[begin SELECTED PASSAGE]

Pemmican is still used today! Its high-energy value has made it a go-to food for backpackers, hikers, and survivalists. Do you have a pemmican recipe to share?

Pemmican container

This pemmican container was discarded by the Lost Franklin Expedition of 1845 and recovered by the Polaris Expedition decades later. National Museum of American History, Kenneth E. Behring Center. Brett McNish, photographer.

Moss from Bennett Island, Russia

Moss specimen obtained from Bennett Island, Russia, by the crew of the Jeanette Expedition. National Museum of American History, Kenneth E. Behring Center. Brett McNish, photographer.

Moss

The 1881 Lady Franklin Bay Expedition was led by Adolphus Greely—a man with no arctic experience. After multiple failed resupply missions, Greely and his crew waited three years for rescue as their food stores dwindled. The crew survived on foraged material, including moss (Polytrichum sp.) and lichens—some of the only things able to grow in the severe environment in which they were stranded. Though starvation seemed certain, this plant enabled Greely and five of his crew to return home. Greely and his men were not the only explorers to dine on moss. The moss specimen in the National Museum of American History collection was obtained from Bennett Island, Russia by the crew of the doomed Jeanette Expedition during their attempt to reach the North Pole from the Bering Sea.

[end SELECTED PASSAGE]
[begin SUPPLIED MATERIAL]

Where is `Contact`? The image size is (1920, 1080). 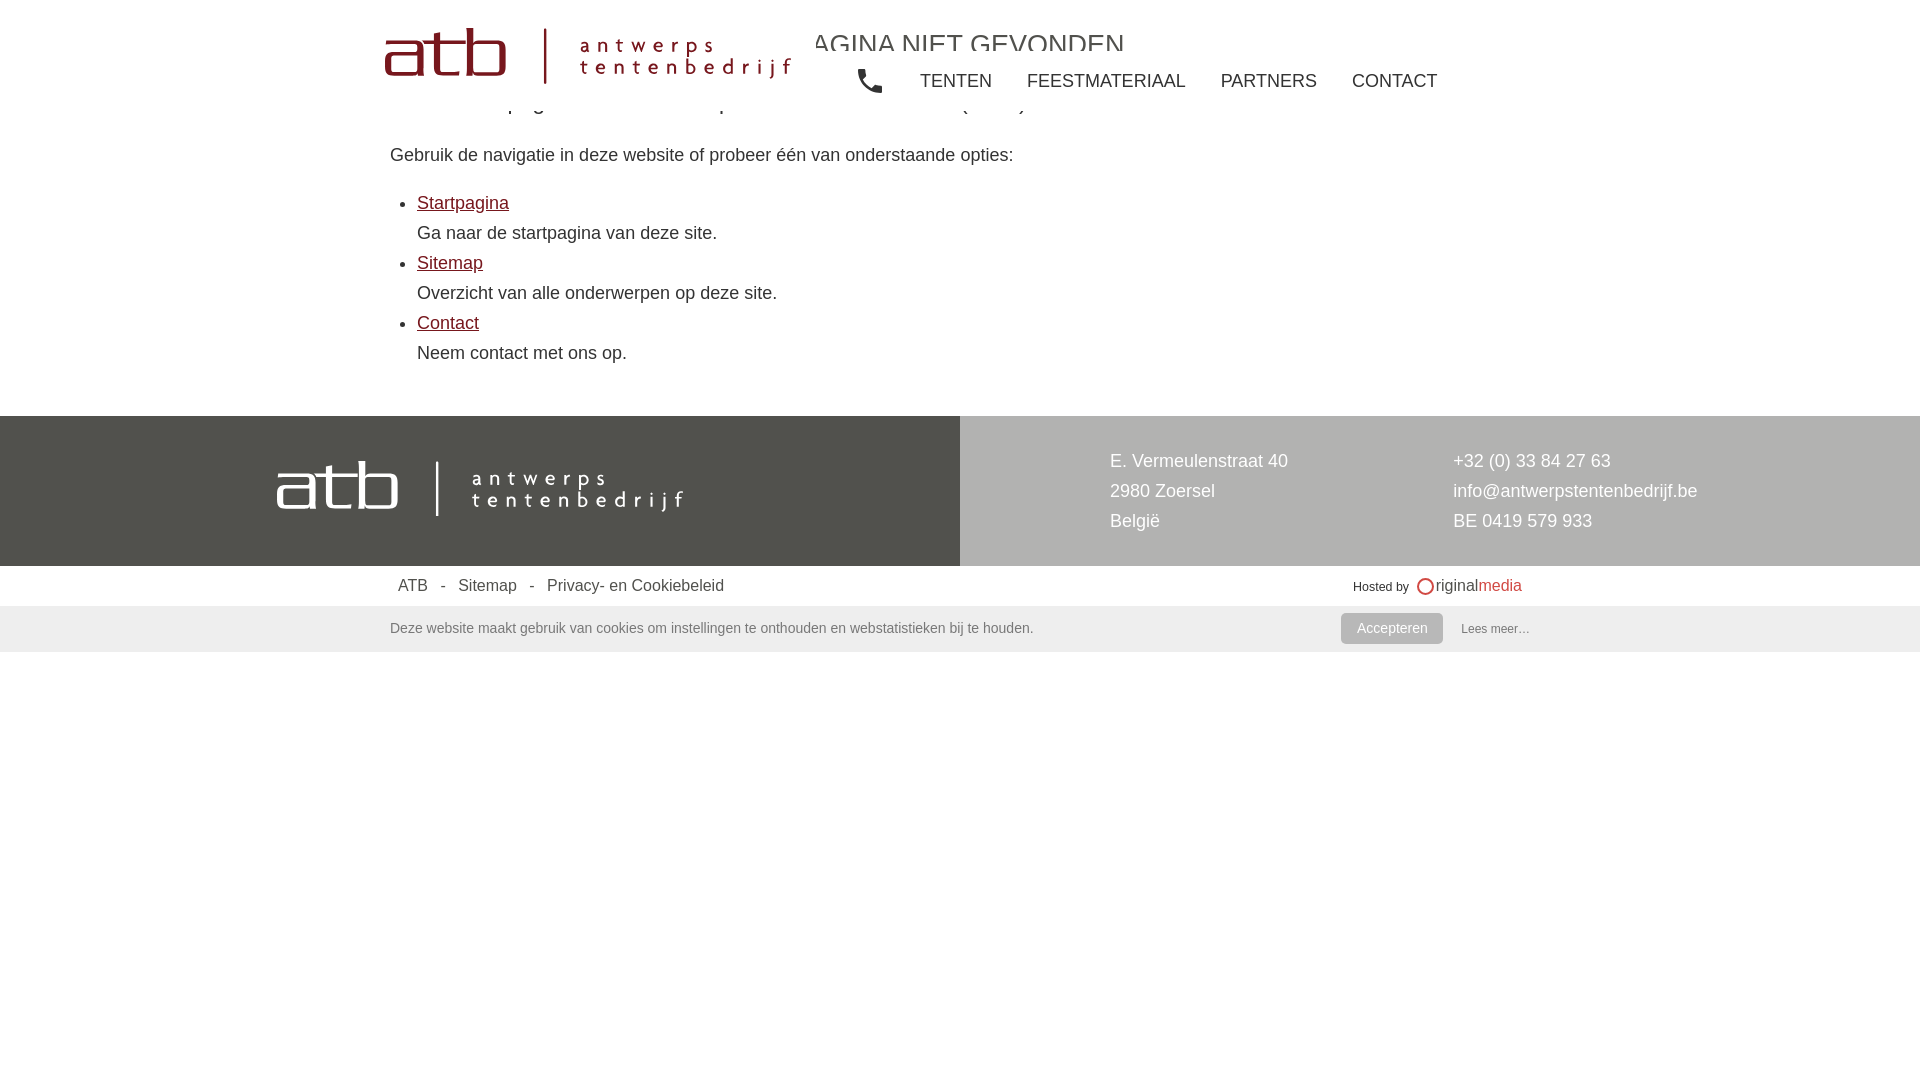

[end SUPPLIED MATERIAL]

TO DO:
1: Answer these questions about the text on arctic expedition food:
(a) Which expedition discarded the pemmican container?
(b) Who led the 1881 Lady Franklin Bay Expedition?
(c) How many of Greely's crew returned home with him?
2: Write what comes next in the text on arctic expedition food, picking up after its final sentence.

FINAL ANSWERS:
1:
(a) The Lost Franklin Expedition of 1845
(b) Adolphus Greely
(c) Five

2:
SS Proteus

SS Proteus of the Lady Franklin Bay Expedition. Brainard Collection of the Lady Franklin Bay Expedition, 1881-1884. College Park, Maryland: National Archives.

Prunes

In 1908, seasoned explorer Robert E. Peary began his final expedition to the Arctic. Peary’s lifelong obsession paid off, and he became the first man to reach the North Pole. Though recent historians believe he fell a few miles short of the actual pole, Peary’s feat marked a great success for America during the height of arctic exploration. Peary’s team required highly nutritional food that could also remain fresh for months on end. Among the supplies, Peary brought 608 pounds of dried plums, better known as prunes (Prunus domestica). Prunes provided an excellent source of fiber for the crew, ran little risk of spoiling, and added a sweet relief to a monotonous diet of meats and fats. Peary and his men returned from the expedition the following year, successful in their goal.

robert-peary-NPG.93.353

Robert Peary. 1908-1909. National Portrait Gallery, Smithsonian Institution, NPG.93.353.

Crate for transporting prunes

Prune crate similar to the ones used by Peary on his exhibition. National Museum of American History, Kenneth E. Behring Center, 1979.0441.336.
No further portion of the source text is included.